The European Patent Treaty prohibits the patenting of essential biological processes, such as the crossing of plants in classical plant breeding. But on the products these processes give rise to, such as seeds and plants, a patent can indeed be granted, according to the patent office. Visser is astounded by this judgement. ‘I had expected the patent court to say that newly identified biological processes in plants are not inventions for which you can apply for a patent, they are discoveries of something that already exists. But in the opinion of the lawyers at the patent office, biological processes can indeed be an invention. The judgement of the European Patent Office is bad news for plant variety rights and the exchange of material and knowledge between breeders.’
Bad news. Why?
‘If a plant breeding company develops a new variety of tomato, under the plant variety rights system competitors can further breed the tomato in order to develop a better variety, and do so free of charge.
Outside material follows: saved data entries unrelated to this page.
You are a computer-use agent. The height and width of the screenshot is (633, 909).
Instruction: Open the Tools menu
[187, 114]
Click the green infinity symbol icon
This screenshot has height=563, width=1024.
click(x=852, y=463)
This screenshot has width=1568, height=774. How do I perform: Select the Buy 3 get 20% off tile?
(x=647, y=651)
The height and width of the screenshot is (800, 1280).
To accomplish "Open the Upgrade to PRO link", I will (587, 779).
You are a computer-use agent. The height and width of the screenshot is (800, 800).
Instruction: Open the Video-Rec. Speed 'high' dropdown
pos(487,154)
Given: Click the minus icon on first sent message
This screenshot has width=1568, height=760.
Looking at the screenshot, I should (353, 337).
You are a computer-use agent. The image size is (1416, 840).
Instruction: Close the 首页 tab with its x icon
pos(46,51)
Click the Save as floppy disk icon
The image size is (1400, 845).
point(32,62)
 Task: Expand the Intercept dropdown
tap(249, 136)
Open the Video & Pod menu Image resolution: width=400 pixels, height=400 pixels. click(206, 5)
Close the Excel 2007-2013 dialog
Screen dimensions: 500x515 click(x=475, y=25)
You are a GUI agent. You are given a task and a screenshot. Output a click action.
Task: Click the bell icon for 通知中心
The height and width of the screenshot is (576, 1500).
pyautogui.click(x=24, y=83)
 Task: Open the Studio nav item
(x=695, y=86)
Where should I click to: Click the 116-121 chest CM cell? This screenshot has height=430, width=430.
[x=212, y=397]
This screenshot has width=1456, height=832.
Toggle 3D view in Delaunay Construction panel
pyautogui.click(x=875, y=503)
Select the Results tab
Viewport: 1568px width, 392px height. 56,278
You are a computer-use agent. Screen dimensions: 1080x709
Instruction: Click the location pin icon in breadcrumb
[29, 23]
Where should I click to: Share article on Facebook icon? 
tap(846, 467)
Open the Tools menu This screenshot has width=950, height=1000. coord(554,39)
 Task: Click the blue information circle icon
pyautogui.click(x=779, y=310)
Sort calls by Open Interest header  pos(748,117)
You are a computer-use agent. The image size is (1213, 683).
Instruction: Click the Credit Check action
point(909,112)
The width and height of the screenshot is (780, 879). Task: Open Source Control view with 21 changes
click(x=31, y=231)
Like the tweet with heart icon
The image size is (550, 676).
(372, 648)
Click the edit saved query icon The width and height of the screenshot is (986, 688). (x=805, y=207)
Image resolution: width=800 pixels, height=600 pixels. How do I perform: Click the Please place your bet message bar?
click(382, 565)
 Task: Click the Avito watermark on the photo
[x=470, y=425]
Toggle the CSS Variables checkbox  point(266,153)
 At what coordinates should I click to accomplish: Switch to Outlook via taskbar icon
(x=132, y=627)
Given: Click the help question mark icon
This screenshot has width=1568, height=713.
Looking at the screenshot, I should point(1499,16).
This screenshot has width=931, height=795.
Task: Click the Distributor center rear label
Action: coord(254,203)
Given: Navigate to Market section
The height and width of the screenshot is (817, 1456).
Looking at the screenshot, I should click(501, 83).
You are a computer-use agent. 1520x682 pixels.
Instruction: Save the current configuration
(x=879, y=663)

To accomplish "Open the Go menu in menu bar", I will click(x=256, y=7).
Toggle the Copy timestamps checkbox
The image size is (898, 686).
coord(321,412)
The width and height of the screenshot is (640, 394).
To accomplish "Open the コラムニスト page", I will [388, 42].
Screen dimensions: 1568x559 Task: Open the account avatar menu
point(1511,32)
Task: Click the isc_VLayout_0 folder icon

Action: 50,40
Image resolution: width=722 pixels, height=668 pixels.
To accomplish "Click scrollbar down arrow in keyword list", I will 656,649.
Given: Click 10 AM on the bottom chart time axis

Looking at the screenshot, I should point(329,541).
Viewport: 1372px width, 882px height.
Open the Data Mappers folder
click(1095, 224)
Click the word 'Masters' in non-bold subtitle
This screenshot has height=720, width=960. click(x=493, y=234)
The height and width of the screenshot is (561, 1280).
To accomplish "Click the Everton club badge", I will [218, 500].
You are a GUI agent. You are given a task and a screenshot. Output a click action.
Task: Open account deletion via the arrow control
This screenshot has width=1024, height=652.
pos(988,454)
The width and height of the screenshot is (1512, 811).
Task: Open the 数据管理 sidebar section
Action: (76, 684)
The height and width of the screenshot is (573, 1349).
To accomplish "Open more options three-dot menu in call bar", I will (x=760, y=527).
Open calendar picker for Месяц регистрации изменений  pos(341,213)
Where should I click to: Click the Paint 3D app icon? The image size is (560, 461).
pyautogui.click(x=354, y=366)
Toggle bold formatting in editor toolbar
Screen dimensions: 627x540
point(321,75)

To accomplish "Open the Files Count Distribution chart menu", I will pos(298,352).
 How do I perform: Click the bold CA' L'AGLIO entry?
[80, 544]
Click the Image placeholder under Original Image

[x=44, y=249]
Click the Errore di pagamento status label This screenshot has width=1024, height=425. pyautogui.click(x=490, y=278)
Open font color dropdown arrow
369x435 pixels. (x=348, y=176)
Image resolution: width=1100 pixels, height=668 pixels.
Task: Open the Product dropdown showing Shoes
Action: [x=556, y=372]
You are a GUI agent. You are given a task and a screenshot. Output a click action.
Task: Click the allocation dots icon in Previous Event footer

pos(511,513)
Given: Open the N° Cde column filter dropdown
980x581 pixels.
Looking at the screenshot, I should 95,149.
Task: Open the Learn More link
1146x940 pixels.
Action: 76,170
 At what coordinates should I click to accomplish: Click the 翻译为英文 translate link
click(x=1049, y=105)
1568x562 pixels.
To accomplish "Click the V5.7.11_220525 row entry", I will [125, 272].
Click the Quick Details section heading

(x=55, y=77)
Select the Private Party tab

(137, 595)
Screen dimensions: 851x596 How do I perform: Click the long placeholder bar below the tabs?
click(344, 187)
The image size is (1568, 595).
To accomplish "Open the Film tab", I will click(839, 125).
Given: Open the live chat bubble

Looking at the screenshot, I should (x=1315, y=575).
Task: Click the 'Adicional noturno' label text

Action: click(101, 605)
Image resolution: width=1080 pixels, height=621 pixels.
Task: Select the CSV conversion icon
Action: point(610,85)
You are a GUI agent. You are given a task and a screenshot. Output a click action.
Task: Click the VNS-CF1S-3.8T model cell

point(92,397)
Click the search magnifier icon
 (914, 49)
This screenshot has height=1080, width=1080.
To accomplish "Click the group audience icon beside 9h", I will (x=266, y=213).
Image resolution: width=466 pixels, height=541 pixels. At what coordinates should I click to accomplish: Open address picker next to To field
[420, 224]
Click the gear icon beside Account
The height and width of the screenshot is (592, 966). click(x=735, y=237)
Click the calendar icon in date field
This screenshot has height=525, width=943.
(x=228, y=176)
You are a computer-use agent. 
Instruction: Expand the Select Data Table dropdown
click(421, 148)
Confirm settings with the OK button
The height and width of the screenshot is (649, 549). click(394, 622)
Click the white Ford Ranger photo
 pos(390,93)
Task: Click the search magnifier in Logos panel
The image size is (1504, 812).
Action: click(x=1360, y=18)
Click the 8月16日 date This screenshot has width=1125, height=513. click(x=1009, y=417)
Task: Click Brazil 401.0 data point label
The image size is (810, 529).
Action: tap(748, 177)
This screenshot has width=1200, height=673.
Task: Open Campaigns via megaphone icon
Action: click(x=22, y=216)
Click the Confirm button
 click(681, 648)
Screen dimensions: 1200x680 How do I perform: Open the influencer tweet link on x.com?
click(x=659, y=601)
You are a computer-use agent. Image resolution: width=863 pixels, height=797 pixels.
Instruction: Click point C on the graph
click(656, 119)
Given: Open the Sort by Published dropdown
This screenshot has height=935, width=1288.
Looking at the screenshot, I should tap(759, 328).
But if the new variety involves patented knowledge, you first have to reach agreement with the patent holder. This creates scope for the patent holder to refuse to grant a licence or to ask an exorbitant price for it. Plant variety rights are entirely at odds with patent law.’
Why do patents take precedence over plant variety rights?
‘It used to take five to fifteen years before competitors could develop a better variety; now this can be done much more quickly. These days a competitor can take your variety and within two years he can have changed the taste or colour to such an extent that he can register a new variety. Naturally, that leaves a sour taste if the new variety is based on a technique in which you have invested a great deal of time and money.’